### ASSIGNED TASK 1
According to the article on hamlet fish coloration, how many distinct color morphs does Hypoplectrus spp. have?
### ASSIGNED TASK 2
Write the next few sentences of the article on hamlet fish coloration, starting right after its final sentence.

### SOURCE DOCUMENT
========================================

Researchers from Panama, Canada and the UK have demonstrated for the first time that colouration in coral reef fish can cause diversification in species.
The team of scientists from the Neotropical Environment Option (NEO), which comprises researchers from McGill University and the Smithsonian Tropical Research Institute (STRI), found that differences in behavioural patterns - spurred by the fishes colouration - can trigger the evolution of new species.
The NEO research team carried out their study on the serranid hamlet fish, Hypoplectrus spp., of which there are 13 distinct colour morphs.
Differences in the reproductive and feeding behaviour of these colour morphs, backed up by some genetic differentiation, has for the first time been used to show that they are actually separate species.
The hamlet fish were found to swim with non-predatory fish that had the same colouration as them. Because their prey would have no fear of these fish, it provided them with a guise through which they could approach prey - and consequently feed - without rousing suspicion.
The study, which involved diving across 94,000 square metres of reef in Panama, Belize and Barbados, also revealed that the Hamlet fish would reproduce with individuals of the same colouration.
Incipient speciation"Here, we demonstrate the potential for a single trait, colour pattern, to drive incipient speciation in the genus Hypoplectrus (Serranidae), coral reef fishes known for their striking colour polymorphism," the authors wrote in their paper in the Proceedings of the Royal Society.
"We provide data demonstrating that sympatric Hypoplectrus colour morphs mate assortatively and are genetically distinct."
"We identify ecological conditions conducive to disruptive selection on colour pattern by presenting behavioural evidence of aggressive mimicry, whereby predatory Hypoplectrus colour morphs mimic the colour patterns of non-predatory reef fish species to increase their success approaching and attacking prey.

========================================

### SUPPLIED DATA
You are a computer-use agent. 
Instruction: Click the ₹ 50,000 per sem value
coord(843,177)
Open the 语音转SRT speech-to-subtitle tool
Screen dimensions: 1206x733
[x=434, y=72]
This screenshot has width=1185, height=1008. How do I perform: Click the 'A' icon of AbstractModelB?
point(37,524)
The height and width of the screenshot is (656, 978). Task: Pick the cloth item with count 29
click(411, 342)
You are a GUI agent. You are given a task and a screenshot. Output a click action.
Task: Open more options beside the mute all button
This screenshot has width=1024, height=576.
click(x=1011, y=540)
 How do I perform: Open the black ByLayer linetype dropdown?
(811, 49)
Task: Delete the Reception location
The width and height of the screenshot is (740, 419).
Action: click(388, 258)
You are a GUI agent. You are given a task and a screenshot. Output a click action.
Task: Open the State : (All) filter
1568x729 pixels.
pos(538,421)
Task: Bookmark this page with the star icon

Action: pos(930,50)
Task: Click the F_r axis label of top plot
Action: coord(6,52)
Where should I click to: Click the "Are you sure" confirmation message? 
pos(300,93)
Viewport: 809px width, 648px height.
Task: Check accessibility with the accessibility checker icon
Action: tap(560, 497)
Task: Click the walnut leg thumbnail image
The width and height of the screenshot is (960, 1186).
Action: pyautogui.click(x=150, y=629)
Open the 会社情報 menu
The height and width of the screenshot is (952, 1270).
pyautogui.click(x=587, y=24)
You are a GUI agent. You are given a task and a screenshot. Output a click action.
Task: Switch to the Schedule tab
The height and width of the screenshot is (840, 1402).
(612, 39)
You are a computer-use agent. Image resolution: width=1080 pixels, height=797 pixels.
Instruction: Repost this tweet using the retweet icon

========================================

### ANSWER BOX 1
13

### ANSWER BOX 2
"We propose that colour-based assortative mating, combined with disruptive selection on colour pattern, is driving speciation in Hypoplectrus coral reef fishes."
Environmental conditions"When investigating ecological selection, the first reflex is to look at the species' environmental conditions rather than at its behavioural traits", said Oscar Puebla, a PhD student at the NEO.
However, in the case of the hamlet fish, there "were no obvious ecological mechanisms" through which the researchers could classify the colour morphs as distinct species, says Dr. Frederic Guichard, assistant professor in the Department of Biology at McGill.
This resulted in the need to look at how the fishes colouration could affect their behaviour.
"We were at he frontier of our ability to detect new species and speciation."
For more information see the paper: Puebla O, Bermingham E, Guichard F and E Whiteman (2007) - Colour pattern as a single trait driving speciation in Hypoplectrus coral reef fishes. Proceedings of the Royal Society B Biological Sciences, Vol. 274, No. 1615, pp. 1265-1271.